A system or method for applying a protective environmental coating for a gas turbine component. The coating includes a bond layer applied to a substrate comprised of a ceramic matrix composite material and environmental barrier coating layers. The first environmental barrier coating layer is bonded to the substrate by the bond layer. The bond layer comprises silicon and particles consisting of particles of Lanthanum or Cerium.

Description

    FIELD OF THE INVENTION
  • The application generally relates to a composition for protection of an environmental barrier coating (EBC) on ceramic matrix composition substrates. The application relates more specifically to a compositional coating for protection of EBC on a substrate formed of ceramic matrix composites (CMC).
  • BACKGROUND OF THE INVENTION
  • Power generation systems, such as gas turbine engines, steam turbines, and other turbine assemblies include a compressor section for supplying a flow of compressed combustion air, a combustor section for burning fuel in the compressed combustion air, and a turbine section for extracting thermal energy from the combustion air and converting that energy into mechanical energy in the form of a rotating shaft.
  • Modern high efficiency combustion turbines have firing temperatures that exceed about 1,000° C., and even higher firing temperatures are expected as the demand for more efficient engines continues.

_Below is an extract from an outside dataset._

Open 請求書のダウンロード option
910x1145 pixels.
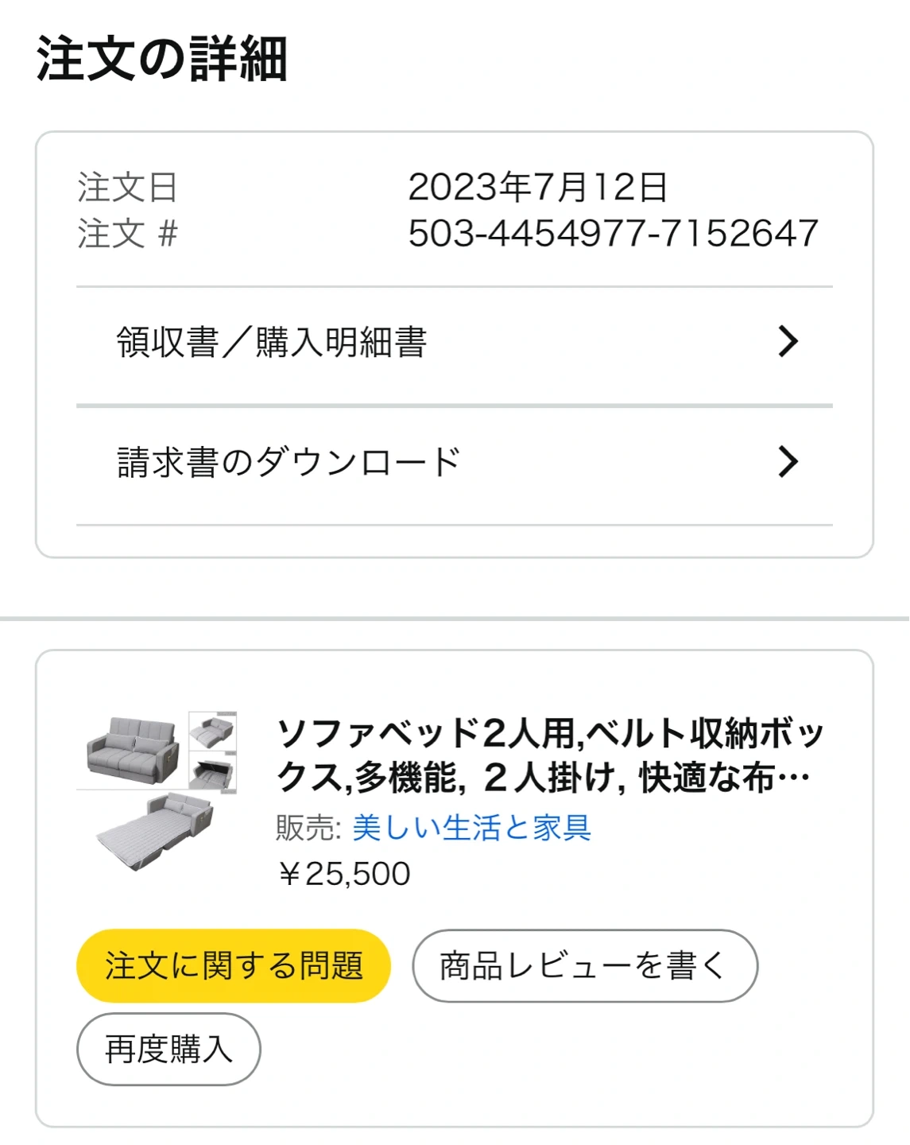tap(288, 462)
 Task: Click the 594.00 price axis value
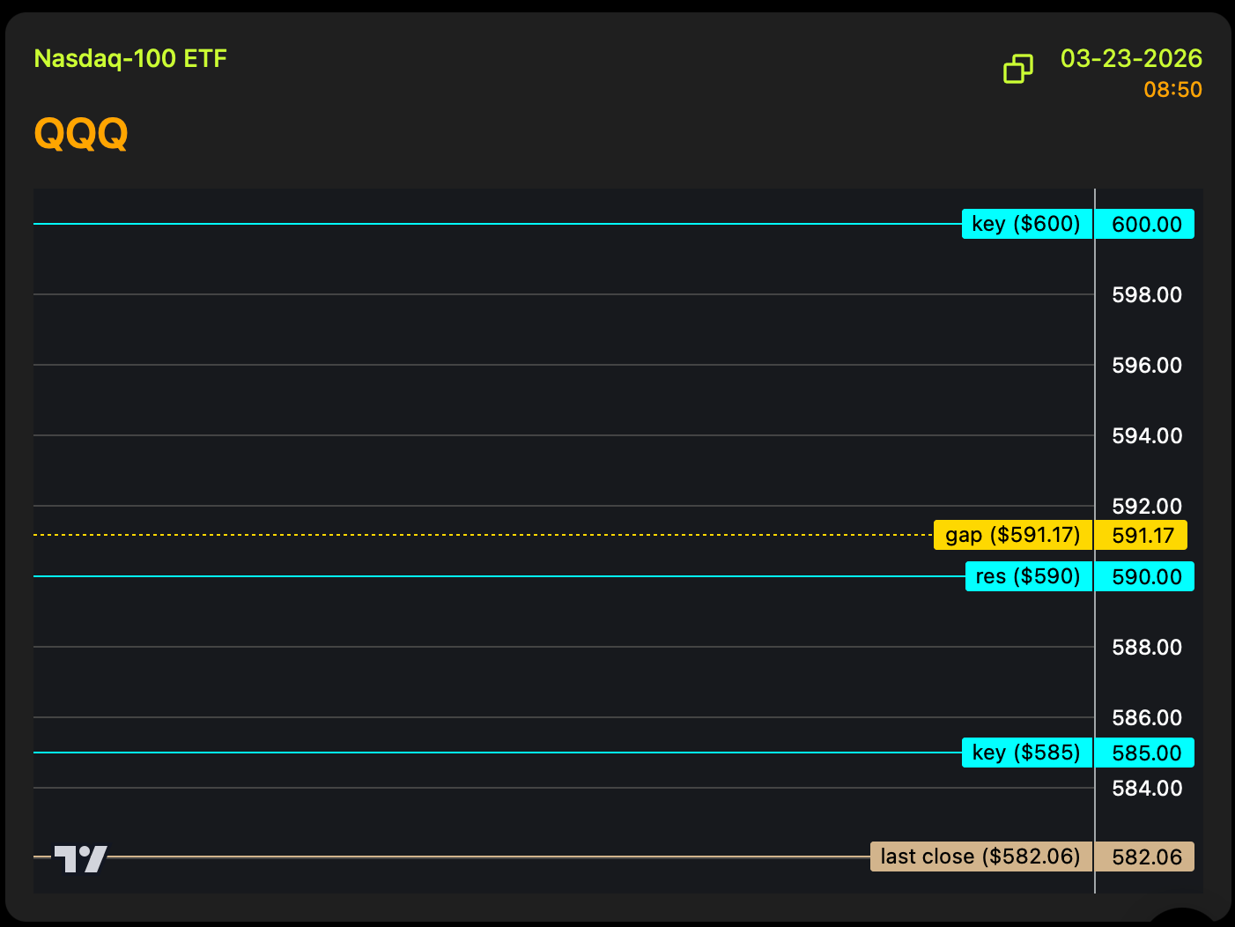tap(1147, 436)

Many components that form the “hot gas path” combustor and turbine sections are directly exposed to aggressive hot combustion gases, for example, the combustor liner, the transition duct between the combustion and turbine sections, and the turbine stationary vanes and rotating blades and surrounding ring segments. In addition to thermal stresses, these and other components are also exposed to mechanical stresses, loads, and erosion from particles in the hot gases that further wear on the components.
  • Many of the cobalt and nickel based superalloy materials traditionally used to fabricate the majority of combustion turbine components used in the hot gas path section of the combustion turbine engine are insulated from the hot gas flow by coating the components with a thermal barrier coating (TBC) in order to survive long term operation in this aggressive high temperature combustion environment.

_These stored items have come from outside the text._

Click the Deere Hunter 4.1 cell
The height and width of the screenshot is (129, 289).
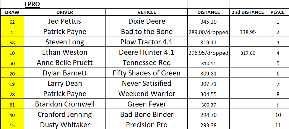point(147,53)
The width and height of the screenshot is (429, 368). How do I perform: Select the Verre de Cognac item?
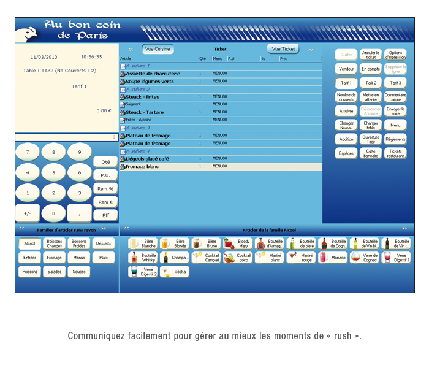click(x=365, y=258)
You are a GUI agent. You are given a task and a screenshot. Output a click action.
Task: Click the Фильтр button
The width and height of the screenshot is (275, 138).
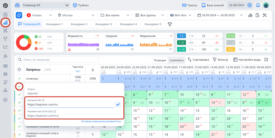coord(220,60)
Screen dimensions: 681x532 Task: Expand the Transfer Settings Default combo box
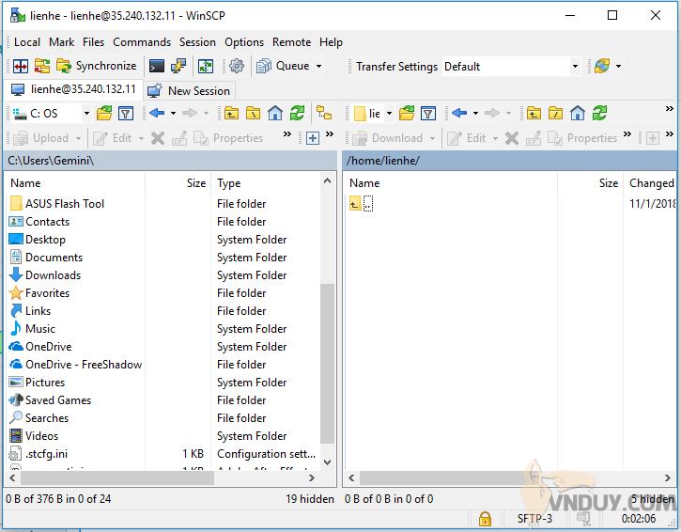[x=575, y=67]
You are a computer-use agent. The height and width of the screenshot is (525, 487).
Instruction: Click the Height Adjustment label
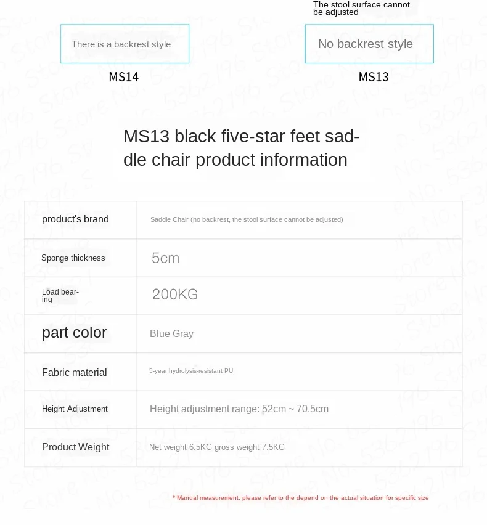(75, 409)

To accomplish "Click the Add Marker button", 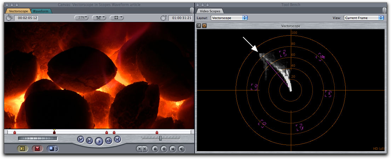I will 155,149.
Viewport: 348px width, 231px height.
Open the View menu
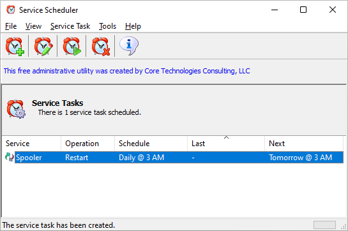(x=33, y=26)
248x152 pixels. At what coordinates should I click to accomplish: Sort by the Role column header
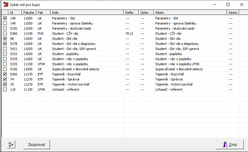(x=87, y=13)
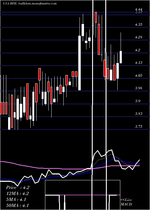Select the 4.05 price axis label

click(x=139, y=75)
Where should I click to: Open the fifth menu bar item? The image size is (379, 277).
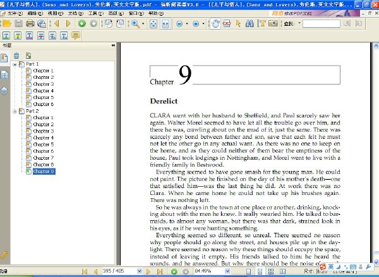(x=96, y=13)
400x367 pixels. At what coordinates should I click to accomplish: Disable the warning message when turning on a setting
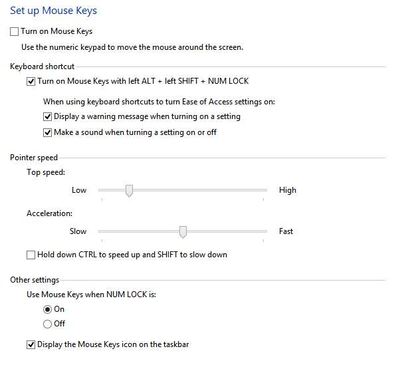(47, 116)
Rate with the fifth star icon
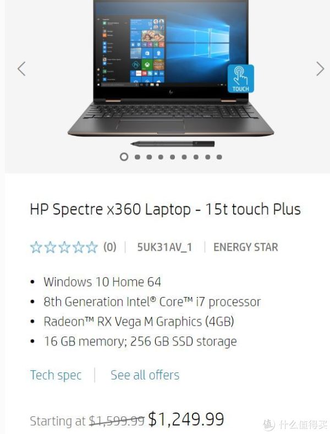 click(x=92, y=247)
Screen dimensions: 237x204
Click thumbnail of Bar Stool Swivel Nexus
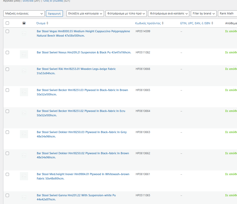click(24, 54)
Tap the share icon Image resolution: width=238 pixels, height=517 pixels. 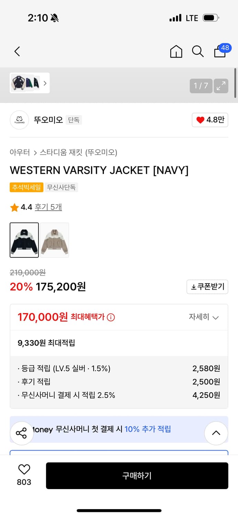tap(21, 433)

  • TBC systems often consist of four layers: the metal substrate, metallic bond coat, thermally grown oxide, and ceramic topcoat. The ceramic topcoat is typically composed of yttria-stabilized zirconia (YSZ), which is desirable for having very low thermal conductivity while remaining stable at nominal operating temperatures typically seen in applications. TBCs experience degradation through various degradation modes that include mechanical rumpling of bond coat during thermal cyclic exposure, accelerated oxidation, hot corrosion, and molten deposit degradation. Even newer ceramics that are under development for thermal barrier applications, such as gadolinia stabilized zirconia, neodymia stabilized zirconia, dysprosia stabilized zirconia also experience similar degradation modes including mechanical rumpling of bond coat during thermal cyclic exposure, accelerated oxidation, hot corrosion, and molten deposit degradation. With the loss of the TBC, the component experiences much higher temperatures and the component life is reduced dramatically.
  • Many of the ceramic matrix composites (CMC), such as silicon-containing (SiC) or silicon nitride (Si3N4) substrate materials, being fabricated for use as combustion turbine components in the hot gas path section of the combustion turbine engine are protected from harmful exposure to chemical environments in the hot gas flow by coating the components with a environmental barrier coating (EBC) in order to survive long term operation in this aggressive high temperature combustion environment.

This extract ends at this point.